Chirp 3, the latest generation of Google's multilingual Automatic Speech Recognition (ASR)-specific generative models offered by Google Cloud's Speech-to-Text (STT) API v2, is available for Voice transcription.
Set up
Follow these steps to enable transcription with Speech-to-Text Chirp 3.
Console
When you create or update a conversation profile using the Agent Assist console, follow these steps to configure Speech-to-Text settings to use the Chirp 3 model.
- Click Conversation profiles.
- Click the name of your profile.
- Navigate to the Speech to Text Config section.
- Choose Chirp 3 for the model.
- (Optional) Select Use Long Form Model for AA Telephony SipRec Integration if the audio is transmitted through Telephony Integration.
- (Optional) Configure Language Code and up to one Alternative Language Codes for language-agnostic transcription.
- (Optional) Configure auto as the language code for language-agnostic transcription.
- (Optional) Configure Phrases for speech adaptation to improve accuracy with model adaptation.
REST API
You can call the API directly to create or update a conversation profile. Enable STT V2 with the ConversationProfile.sttConfig.useSttV2 field, as shown in the following example.
Example Configuration:
{ "name": "projects/PROJECT_ID/locations/global/conversationProfiles/CONVERSATION_PROFILE_ID",f "displayName": "CONVERSATION_PROFILE_NAME", "automatedAgentConfig": { }, "humanAgentAssistantConfig": { "notificationConfig": { "topic": "projects/PROJECT_ID/topics/FEATURE_SUGGESTION_TOPIC_ID", "messageFormat": "JSON" }, "humanAgentSuggestionConfig": { "featureConfigs": [{ "enableEventBasedSuggestion": true, "suggestionFeature": { "type": "ARTICLE_SUGGESTION" }, "conversationModelConfig": { } }] }, "messageAnalysisConfig": { } }, "sttConfig": { "model": "chirp_3", "useSttV2": true, }, "languageCode": "en-US" }
Best practices
Follow these suggestions to get the most from voice transcription with Chirp 3 model.
Audio streaming
To maximize Chirp 3 performance, send audio in near real time. This means if you have X seconds of audio, stream it in roughly X seconds. Break your audio into small chunks, each with a frame size of 100 ms. For more audio streaming best practices, see the Speech-to-Text documentation.
Use speech adaptation
Use transcription with Chirp 3 speech adaptation only with inline phrases configured in the conversation profile.

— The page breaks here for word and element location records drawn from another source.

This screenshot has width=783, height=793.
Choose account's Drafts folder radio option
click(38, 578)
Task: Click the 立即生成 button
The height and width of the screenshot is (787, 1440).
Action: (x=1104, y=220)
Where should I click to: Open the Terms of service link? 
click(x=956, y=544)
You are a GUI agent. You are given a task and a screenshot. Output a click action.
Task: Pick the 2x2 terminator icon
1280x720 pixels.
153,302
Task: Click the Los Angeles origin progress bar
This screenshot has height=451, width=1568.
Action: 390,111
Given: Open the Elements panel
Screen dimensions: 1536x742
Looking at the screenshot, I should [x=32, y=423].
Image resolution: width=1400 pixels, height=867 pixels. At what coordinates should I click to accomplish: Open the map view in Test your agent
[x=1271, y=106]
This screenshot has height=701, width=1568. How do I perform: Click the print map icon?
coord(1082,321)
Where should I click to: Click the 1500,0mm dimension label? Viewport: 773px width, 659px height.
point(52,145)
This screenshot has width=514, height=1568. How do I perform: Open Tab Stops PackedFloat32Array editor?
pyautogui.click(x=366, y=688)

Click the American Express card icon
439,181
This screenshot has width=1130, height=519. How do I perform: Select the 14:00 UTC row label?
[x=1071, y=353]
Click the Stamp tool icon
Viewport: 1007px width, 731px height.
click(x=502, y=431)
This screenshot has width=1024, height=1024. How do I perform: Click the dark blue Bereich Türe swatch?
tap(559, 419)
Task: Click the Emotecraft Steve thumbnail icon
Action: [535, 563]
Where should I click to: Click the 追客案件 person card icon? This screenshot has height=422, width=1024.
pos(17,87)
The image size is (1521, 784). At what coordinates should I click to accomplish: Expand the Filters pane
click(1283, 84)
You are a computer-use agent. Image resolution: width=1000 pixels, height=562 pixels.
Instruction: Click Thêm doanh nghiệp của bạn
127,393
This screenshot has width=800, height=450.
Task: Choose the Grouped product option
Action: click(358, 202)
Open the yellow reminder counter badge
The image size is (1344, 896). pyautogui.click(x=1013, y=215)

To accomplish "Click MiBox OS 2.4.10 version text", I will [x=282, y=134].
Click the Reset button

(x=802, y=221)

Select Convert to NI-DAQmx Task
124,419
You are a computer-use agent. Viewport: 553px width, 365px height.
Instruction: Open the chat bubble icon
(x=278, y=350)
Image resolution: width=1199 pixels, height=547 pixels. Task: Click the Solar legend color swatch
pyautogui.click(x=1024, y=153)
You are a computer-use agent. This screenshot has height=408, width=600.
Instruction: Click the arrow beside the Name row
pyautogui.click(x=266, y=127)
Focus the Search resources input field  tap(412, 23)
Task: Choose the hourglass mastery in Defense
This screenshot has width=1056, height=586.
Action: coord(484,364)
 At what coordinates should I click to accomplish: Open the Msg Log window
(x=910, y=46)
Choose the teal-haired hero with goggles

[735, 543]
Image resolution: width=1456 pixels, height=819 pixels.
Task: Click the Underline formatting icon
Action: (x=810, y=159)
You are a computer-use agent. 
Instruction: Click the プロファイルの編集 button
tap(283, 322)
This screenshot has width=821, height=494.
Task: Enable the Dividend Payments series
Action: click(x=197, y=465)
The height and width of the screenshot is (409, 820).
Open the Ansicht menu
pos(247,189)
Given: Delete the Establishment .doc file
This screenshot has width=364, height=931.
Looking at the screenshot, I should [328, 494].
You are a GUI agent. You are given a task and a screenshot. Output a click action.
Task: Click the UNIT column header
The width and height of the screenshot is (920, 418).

Regional and language support
Chirp 3 is available for all Speech-to-Text languages with different launch readiness, and in all Agent Assist regions except northamerica-northeast1, northamerica-northeast2, and asia-south1.
Quotas
The number of transcription requests using the Chirp 3 model is limited by the SttV2StreamingRequestsPerMinutePerResourceTypePerRegion quota with chirp_3 labeled as the resource type. See the Google Cloud quotas guide for information on quota usage and how to request a quota increase.
For quotas, transcription requests to the global Dialogflow endpoints are in the us-central1 region.